Beste vrienden
Als kinderen is ons misschien ooit wel eens verteld dat het soms zo is alsof er op je schouders een engeltje en een duiveltje zitten. Als je dan gedachten krijgt die niet goed zijn, om iets te doen wat niet mag – dan stellen we ons voor dat dat duiveltje ons dat influistert. Dan is het zaak om goed te luisteren naar het engeltje op de andere schouder. Die heeft meestal beter advies.
Het idee dat je als mens blootstaat aan verleiding is heel oud, en drukt een diepe waarheid uit. Je hoeft de tv of de computer maar aan te zetten en je wordt bedolven onder de reclames voor producten die je van alles beloven. Er gaan miljarden om in deze sector. Want mensen overtuigen dingen te kopen die ze niet nodig hebben is zeer lucratief. Bedrijven zouden hier echt niet zoveel geld instoppen als ze wisten dat mensen niet makkelijk over te halen waren voor het een of het ander.
Soms zeggen mensen wel eens, die verhalen over bekoring, verleiding, verzoeking dat zijn maar vervelende verhalen. Dan is het een goede vraag wát het is wat we er zo vervelend aan vinden, aan het idee dat je verleid of verzocht kon worden om het slechte te doen.
We denken graag dat wij perfect onafhankelijke mensen zijn. Mensen die hun eigen doelen en regels stellen. Maar in feite zijn wij vaker dan niet op sleeptouw van iets of iemand anders. Iemand wiens goedkeuring we willen krijgen bijvoorbeeld. Of we drijven stuurloos mee op de stroom van het leven. Meegevoerd door het voorbeeld van anderen om ons heen of de sociale druk die we voelen om iets te doen of te laten. We staan aan zoveel verleiders bloot dat het een schok kan zijn om te voelen dat we helemáál niet zulke vrije individuen zijn als we denken.
We lezen vandaag twee verhalen over verzoeking. Eva wordt verzocht door de sluwe slang die daarmee de zondeval inluidt. Jezus wordt verzocht door de duivel in de woestijn. Twee verhalen die heel mooi op elkaar aansluiten en ook ons veel te zeggen hebben. De verhalen van Eva (en Adam, want dat is ook een meeloper) en Jezus zijn verhalen van mensen die geconfronteerd worden met hun eigen zwaktes, met invloeden van buiten waar ze niet of wel gereed voor zijn.

Doel: Door wie en waar wordt Jezus volgens de passage verzocht? Baseer je uitsluitend op de passage.

Gegeven materiaal:

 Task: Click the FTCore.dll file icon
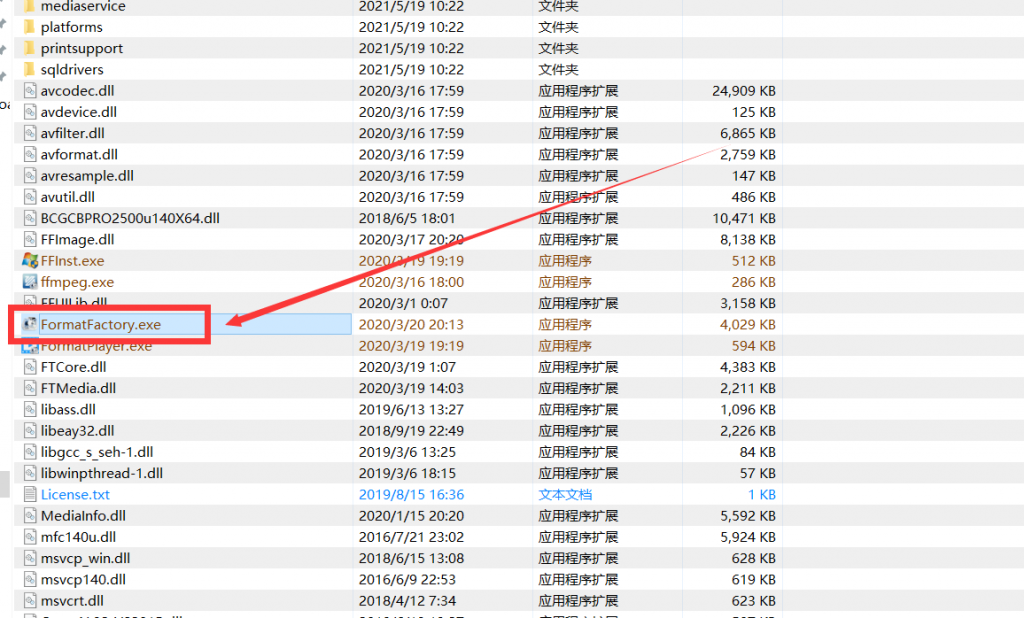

Resultaat: Door de duivel, in de woestijn.